Stored items:
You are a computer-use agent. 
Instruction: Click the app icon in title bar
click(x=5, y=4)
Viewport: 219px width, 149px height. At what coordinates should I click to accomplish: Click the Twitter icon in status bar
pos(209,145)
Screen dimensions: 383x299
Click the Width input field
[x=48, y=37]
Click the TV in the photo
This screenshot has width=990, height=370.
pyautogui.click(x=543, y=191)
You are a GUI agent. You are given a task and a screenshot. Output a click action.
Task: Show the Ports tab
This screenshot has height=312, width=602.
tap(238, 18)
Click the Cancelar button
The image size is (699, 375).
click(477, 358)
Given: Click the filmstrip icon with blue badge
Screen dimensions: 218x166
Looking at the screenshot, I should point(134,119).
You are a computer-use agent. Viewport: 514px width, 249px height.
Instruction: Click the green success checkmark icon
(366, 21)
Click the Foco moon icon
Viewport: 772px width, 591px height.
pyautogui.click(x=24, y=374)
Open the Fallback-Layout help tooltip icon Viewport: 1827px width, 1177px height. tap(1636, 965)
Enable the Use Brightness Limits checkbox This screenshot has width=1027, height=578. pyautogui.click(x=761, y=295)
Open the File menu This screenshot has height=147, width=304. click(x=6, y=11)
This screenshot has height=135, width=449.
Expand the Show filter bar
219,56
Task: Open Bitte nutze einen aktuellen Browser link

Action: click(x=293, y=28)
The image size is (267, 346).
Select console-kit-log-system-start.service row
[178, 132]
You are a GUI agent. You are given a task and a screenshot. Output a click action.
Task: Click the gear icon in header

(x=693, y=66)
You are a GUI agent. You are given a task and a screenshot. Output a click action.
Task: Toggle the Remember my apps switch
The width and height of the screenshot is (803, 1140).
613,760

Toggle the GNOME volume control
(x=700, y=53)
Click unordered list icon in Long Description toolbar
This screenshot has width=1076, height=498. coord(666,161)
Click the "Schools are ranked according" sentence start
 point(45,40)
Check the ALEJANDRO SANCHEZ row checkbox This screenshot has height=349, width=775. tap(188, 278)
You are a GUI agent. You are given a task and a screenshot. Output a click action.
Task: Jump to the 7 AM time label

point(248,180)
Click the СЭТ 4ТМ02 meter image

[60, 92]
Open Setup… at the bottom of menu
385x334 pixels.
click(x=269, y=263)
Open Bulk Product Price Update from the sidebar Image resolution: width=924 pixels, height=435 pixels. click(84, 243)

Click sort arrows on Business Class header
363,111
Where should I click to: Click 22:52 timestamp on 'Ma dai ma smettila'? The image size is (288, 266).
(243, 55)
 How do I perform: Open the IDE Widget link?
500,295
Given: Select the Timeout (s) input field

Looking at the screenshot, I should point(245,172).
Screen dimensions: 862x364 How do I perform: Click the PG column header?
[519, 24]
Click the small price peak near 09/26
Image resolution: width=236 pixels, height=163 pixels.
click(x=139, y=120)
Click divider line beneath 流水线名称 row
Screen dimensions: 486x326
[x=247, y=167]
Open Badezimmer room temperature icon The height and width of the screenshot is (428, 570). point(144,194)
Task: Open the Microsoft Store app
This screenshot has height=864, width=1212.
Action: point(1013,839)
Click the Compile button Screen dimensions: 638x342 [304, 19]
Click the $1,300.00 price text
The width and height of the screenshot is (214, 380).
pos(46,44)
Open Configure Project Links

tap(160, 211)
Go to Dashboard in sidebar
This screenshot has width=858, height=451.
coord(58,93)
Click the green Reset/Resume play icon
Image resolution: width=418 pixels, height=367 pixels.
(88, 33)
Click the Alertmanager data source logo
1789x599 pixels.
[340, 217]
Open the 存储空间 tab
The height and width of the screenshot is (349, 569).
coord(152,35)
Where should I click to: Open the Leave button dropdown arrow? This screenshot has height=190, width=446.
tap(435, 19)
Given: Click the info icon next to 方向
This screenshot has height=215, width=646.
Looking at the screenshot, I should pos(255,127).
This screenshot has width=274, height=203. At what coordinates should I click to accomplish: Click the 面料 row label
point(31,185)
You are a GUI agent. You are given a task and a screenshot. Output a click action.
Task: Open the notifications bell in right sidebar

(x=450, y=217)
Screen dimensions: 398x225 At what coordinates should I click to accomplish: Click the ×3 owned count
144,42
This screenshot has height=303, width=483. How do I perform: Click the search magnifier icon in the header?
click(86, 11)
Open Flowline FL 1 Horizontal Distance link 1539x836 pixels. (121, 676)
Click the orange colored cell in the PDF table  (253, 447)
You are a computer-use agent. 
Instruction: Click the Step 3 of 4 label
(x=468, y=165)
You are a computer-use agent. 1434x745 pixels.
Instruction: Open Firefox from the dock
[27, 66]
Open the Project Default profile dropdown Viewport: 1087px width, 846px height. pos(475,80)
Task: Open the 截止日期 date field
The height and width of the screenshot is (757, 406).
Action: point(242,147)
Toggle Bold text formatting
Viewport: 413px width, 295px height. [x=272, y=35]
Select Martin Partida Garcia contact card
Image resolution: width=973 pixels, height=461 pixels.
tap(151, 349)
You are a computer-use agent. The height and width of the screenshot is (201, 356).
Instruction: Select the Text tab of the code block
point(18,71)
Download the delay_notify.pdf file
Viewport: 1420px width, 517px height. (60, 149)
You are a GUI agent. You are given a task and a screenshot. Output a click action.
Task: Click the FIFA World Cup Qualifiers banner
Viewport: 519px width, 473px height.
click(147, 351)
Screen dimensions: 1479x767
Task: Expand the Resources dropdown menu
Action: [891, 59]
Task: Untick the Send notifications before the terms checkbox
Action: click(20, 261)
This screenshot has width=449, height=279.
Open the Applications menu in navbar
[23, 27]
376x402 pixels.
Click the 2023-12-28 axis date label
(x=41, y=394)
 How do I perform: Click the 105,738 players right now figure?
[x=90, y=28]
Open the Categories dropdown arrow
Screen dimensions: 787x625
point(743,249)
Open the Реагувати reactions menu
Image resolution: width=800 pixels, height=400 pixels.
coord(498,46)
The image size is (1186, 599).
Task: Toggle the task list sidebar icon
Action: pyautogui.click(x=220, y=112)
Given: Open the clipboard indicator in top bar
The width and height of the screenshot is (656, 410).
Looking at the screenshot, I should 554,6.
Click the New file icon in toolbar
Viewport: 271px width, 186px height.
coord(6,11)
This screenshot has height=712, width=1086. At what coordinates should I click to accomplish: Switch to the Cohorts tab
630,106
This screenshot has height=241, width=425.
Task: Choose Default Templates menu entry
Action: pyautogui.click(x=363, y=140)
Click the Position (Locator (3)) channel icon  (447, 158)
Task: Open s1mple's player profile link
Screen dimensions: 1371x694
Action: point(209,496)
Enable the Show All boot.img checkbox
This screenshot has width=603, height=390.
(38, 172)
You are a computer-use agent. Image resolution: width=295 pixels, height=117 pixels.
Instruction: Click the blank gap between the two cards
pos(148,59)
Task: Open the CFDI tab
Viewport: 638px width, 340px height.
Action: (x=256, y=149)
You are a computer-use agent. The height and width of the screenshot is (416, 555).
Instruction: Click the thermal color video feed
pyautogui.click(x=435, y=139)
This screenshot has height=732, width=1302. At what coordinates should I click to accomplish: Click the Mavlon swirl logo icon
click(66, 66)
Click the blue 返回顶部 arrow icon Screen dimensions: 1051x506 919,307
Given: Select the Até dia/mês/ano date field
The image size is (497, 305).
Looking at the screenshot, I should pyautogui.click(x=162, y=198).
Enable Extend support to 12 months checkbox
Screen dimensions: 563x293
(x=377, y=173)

Directions for this task:
For each line above that includes "blue", copy the line.

Response to this exercise:
Given: Click the filmstrip icon with blue badge
Click the blue 返回顶部 arrow icon Screen dimensions: 1051x506 919,307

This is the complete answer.